• **What you should do**
Copy out each line of the data below in which the string "sidebar" appears.

BEGIN

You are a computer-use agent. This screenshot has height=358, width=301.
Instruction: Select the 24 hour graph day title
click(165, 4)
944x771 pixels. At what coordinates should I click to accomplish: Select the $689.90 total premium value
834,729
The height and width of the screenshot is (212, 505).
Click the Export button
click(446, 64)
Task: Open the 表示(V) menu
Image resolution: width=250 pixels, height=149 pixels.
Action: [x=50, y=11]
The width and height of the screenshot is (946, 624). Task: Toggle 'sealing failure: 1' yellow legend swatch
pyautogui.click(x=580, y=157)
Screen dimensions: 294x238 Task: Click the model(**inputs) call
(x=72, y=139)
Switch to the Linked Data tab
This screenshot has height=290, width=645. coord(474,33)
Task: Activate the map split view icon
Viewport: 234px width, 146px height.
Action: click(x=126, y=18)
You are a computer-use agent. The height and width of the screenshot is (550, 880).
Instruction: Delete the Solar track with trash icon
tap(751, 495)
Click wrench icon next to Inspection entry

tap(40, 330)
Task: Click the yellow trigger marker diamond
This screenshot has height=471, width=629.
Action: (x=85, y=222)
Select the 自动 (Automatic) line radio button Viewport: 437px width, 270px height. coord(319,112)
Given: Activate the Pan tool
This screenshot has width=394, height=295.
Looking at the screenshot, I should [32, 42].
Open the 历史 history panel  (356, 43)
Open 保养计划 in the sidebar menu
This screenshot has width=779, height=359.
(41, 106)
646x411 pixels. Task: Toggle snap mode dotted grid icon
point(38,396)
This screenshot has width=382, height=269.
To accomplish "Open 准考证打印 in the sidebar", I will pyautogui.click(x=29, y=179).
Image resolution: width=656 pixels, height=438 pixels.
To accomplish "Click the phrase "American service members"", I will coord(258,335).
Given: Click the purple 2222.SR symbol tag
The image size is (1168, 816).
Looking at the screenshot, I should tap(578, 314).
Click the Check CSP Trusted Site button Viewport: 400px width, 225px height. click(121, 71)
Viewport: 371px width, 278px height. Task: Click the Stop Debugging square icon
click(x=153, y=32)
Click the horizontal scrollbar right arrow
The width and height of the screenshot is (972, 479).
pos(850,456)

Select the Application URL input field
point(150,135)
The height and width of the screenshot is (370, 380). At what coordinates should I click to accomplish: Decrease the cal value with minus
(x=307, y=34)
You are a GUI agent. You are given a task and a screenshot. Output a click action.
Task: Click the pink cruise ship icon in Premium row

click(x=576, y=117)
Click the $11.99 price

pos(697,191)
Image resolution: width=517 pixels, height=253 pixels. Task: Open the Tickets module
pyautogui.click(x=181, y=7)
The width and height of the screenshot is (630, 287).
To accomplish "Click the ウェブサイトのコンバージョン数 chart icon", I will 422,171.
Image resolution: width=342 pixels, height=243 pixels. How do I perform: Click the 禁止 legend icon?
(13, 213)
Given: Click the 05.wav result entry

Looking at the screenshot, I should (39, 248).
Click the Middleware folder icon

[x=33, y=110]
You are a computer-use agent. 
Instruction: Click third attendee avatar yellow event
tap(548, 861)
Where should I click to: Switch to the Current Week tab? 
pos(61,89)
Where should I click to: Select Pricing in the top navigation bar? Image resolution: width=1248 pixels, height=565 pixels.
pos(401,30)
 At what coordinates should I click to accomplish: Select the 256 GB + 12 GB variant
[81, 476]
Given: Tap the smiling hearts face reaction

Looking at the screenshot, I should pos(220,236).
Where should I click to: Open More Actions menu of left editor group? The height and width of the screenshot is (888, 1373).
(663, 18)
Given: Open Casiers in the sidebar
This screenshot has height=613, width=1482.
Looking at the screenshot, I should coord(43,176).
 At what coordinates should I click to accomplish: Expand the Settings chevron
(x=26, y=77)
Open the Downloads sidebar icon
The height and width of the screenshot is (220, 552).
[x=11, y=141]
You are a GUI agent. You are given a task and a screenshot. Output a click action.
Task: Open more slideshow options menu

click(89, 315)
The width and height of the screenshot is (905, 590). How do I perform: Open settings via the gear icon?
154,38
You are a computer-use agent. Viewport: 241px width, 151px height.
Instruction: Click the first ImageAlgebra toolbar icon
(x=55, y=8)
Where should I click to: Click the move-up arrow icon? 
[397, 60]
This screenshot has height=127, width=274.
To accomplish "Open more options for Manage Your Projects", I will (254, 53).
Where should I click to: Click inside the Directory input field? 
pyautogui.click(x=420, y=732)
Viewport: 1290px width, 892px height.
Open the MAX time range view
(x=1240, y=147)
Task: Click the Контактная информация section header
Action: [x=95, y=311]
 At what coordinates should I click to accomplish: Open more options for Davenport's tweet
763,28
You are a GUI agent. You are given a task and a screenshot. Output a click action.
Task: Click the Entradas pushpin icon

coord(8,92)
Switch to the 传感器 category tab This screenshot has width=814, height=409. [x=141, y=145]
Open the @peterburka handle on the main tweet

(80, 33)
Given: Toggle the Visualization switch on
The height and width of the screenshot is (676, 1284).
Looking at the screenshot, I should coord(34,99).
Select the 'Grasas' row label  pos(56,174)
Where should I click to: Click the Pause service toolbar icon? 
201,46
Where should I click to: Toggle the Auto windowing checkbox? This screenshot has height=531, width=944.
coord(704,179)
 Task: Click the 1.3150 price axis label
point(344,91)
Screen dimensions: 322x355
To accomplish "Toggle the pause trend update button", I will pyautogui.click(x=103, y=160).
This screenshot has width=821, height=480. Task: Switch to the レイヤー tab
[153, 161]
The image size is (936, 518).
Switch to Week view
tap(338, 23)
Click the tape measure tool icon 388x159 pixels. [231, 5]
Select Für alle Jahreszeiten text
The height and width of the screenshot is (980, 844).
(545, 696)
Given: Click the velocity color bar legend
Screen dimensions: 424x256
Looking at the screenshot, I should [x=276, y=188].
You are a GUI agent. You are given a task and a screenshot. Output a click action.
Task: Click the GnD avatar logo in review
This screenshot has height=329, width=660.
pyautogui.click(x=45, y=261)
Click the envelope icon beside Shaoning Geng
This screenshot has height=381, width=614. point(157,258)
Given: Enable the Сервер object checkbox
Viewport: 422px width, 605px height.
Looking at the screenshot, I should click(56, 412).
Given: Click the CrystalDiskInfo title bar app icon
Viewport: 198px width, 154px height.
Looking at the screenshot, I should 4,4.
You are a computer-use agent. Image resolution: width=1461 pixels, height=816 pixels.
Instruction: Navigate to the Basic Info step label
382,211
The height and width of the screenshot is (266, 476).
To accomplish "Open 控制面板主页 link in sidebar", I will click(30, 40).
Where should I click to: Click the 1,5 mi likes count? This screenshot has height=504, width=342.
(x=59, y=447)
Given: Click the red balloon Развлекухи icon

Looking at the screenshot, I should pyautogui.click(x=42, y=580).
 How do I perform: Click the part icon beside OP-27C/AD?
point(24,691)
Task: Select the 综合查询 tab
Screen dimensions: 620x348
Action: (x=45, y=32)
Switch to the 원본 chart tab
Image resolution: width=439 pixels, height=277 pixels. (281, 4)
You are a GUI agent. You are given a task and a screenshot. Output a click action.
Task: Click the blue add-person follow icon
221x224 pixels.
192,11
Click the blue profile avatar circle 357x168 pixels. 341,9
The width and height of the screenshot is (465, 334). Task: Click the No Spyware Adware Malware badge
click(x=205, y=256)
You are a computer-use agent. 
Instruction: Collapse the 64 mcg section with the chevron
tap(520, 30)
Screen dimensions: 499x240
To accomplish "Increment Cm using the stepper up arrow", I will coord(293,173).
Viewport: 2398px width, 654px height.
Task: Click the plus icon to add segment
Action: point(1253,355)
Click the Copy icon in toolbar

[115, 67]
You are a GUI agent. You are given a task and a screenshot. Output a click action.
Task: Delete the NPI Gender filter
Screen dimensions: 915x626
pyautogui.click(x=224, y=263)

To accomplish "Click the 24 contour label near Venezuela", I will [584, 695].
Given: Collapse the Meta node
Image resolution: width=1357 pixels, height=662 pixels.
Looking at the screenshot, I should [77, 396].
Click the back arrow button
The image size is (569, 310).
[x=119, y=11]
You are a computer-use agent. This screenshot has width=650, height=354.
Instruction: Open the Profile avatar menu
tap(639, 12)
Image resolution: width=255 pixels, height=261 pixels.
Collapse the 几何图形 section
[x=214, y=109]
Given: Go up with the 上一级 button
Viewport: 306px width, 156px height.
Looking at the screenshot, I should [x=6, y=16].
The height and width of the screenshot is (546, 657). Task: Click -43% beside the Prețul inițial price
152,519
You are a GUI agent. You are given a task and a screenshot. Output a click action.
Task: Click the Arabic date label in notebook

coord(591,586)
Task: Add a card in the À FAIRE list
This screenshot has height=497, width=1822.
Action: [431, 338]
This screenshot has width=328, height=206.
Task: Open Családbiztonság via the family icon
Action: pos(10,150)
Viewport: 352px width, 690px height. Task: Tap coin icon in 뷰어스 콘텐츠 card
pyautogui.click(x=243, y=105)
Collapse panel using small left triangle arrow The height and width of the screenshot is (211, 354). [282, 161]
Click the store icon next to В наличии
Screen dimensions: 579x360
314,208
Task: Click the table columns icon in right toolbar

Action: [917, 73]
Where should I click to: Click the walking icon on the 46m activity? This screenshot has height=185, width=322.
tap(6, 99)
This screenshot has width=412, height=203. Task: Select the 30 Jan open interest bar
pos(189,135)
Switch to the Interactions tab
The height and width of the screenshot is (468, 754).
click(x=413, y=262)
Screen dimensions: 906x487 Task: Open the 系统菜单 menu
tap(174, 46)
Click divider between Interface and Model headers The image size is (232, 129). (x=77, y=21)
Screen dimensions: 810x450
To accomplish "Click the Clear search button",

END

• **Output for this task**
Open 保养计划 in the sidebar menu
To accomplish "Open 准考证打印 in the sidebar", I will pyautogui.click(x=29, y=179).
Given: Open Casiers in the sidebar
Open the Downloads sidebar icon
To accomplish "Open 控制面板主页 link in sidebar", I will click(30, 40).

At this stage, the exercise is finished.